**Task to complete**
Look through the records that follow. Copy every line containing the word "speaker".

(Stored data)
┄┄┄┄┄┄

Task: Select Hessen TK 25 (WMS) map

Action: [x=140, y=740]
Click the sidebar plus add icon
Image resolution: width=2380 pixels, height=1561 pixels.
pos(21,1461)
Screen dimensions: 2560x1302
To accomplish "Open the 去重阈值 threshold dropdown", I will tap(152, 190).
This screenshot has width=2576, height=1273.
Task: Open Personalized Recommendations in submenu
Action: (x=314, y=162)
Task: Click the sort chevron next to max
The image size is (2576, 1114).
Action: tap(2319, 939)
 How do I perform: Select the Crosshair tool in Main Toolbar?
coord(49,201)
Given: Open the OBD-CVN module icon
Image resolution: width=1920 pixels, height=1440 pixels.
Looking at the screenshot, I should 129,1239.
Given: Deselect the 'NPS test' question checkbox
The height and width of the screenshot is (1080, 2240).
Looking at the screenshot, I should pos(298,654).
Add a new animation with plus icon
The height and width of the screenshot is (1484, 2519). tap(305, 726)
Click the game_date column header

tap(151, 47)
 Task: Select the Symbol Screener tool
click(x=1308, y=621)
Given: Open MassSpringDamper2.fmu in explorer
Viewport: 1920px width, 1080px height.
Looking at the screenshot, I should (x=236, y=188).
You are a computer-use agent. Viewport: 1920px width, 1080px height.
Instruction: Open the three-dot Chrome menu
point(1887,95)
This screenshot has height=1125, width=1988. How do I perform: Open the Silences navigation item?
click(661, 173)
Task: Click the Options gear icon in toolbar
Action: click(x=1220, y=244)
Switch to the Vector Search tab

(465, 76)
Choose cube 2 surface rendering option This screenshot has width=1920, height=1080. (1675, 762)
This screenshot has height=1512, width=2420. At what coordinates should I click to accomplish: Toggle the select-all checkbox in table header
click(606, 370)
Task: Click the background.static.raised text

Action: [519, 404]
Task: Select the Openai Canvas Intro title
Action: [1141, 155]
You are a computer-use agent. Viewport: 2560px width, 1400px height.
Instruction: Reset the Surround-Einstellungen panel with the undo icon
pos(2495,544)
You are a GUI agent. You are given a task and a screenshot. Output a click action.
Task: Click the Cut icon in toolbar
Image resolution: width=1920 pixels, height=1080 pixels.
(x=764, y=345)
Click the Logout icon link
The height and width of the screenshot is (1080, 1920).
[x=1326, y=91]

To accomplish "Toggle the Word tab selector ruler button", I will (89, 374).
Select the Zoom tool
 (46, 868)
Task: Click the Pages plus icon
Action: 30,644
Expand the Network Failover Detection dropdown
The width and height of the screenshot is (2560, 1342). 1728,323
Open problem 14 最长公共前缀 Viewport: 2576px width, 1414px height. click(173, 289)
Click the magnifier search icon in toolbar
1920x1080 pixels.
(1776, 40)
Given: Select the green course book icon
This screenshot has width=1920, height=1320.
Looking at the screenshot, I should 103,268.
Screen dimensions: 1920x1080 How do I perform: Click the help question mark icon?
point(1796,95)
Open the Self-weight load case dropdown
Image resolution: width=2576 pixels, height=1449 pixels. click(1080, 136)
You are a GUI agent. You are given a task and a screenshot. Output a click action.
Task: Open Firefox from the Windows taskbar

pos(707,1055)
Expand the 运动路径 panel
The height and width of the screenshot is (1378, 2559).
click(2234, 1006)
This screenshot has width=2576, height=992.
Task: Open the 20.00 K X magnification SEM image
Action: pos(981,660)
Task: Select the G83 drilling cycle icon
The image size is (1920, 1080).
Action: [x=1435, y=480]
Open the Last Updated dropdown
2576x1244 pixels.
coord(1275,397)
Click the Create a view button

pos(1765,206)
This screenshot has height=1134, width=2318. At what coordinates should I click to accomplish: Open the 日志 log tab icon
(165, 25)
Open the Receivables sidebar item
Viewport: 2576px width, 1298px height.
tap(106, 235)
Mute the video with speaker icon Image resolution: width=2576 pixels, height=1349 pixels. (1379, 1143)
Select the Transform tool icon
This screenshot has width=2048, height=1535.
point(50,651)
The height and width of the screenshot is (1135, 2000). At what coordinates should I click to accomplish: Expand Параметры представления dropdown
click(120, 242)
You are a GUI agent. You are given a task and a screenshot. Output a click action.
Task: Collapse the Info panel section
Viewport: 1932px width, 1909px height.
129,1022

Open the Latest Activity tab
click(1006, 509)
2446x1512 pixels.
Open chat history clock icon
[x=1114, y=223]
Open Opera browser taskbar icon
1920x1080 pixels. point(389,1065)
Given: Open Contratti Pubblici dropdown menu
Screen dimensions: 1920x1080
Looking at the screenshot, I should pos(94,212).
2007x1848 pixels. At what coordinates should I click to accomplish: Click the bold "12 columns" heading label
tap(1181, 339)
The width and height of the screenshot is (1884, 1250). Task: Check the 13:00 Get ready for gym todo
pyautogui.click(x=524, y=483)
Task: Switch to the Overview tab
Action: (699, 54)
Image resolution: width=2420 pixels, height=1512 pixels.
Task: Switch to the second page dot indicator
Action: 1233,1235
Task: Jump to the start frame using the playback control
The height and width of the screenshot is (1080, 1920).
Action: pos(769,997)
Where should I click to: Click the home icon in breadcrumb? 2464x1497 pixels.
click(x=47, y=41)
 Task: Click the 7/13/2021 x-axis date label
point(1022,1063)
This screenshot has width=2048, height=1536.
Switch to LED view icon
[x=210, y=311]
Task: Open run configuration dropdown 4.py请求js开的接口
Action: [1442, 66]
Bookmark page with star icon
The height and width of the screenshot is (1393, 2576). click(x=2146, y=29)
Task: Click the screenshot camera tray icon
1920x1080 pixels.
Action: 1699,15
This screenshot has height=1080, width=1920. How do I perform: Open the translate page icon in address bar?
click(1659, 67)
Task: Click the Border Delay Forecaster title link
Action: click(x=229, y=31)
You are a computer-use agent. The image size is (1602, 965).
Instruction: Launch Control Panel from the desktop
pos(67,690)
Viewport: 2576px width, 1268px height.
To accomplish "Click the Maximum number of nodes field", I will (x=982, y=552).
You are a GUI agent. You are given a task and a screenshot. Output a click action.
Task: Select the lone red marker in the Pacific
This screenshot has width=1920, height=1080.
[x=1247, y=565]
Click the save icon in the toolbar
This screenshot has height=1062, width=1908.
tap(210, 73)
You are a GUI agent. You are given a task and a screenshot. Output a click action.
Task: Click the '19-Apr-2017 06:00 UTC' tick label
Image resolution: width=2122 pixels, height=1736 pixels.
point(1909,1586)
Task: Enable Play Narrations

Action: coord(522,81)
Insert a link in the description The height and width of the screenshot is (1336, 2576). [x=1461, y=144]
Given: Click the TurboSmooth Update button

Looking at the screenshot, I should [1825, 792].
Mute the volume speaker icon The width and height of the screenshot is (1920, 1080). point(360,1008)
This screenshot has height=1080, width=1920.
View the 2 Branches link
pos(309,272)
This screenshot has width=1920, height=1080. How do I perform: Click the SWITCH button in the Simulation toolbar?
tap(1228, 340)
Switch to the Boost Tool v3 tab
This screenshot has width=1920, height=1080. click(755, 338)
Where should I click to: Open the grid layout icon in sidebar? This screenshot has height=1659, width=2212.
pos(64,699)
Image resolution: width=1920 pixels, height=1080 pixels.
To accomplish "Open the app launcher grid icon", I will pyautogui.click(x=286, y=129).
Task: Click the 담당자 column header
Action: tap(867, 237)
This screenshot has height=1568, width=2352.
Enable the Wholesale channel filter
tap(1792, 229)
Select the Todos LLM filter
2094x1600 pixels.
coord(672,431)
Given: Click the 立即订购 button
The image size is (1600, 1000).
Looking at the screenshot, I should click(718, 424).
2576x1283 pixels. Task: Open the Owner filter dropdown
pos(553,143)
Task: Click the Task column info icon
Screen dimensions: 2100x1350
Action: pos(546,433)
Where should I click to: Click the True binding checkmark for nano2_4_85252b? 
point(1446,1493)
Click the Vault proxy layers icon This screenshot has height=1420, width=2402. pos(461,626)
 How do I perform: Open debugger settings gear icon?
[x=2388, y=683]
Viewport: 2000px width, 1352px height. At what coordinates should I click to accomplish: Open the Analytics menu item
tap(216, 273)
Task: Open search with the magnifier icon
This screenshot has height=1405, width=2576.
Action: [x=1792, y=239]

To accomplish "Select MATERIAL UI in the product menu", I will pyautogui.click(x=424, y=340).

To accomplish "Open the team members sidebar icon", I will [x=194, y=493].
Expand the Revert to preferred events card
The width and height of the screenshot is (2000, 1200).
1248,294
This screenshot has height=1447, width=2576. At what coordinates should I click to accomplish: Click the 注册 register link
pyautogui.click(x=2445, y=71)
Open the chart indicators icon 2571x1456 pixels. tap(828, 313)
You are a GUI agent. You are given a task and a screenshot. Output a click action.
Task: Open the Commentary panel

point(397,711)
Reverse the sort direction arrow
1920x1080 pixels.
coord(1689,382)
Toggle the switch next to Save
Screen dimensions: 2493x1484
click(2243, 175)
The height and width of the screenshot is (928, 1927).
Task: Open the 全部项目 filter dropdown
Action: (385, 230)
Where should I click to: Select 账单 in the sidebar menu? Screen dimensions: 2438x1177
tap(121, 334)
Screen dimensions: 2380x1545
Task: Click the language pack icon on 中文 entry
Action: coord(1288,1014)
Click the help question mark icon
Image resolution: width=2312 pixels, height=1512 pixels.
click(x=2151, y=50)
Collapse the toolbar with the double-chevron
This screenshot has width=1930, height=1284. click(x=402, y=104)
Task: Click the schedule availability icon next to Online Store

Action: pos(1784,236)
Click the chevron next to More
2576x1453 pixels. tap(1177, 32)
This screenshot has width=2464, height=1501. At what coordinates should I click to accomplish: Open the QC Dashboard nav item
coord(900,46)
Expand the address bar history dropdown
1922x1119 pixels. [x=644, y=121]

┄┄┄┄┄┄

**Exercise solution**
Mute the video with speaker icon Image resolution: width=2576 pixels, height=1349 pixels. (1379, 1143)
Mute the volume speaker icon The width and height of the screenshot is (1920, 1080). point(360,1008)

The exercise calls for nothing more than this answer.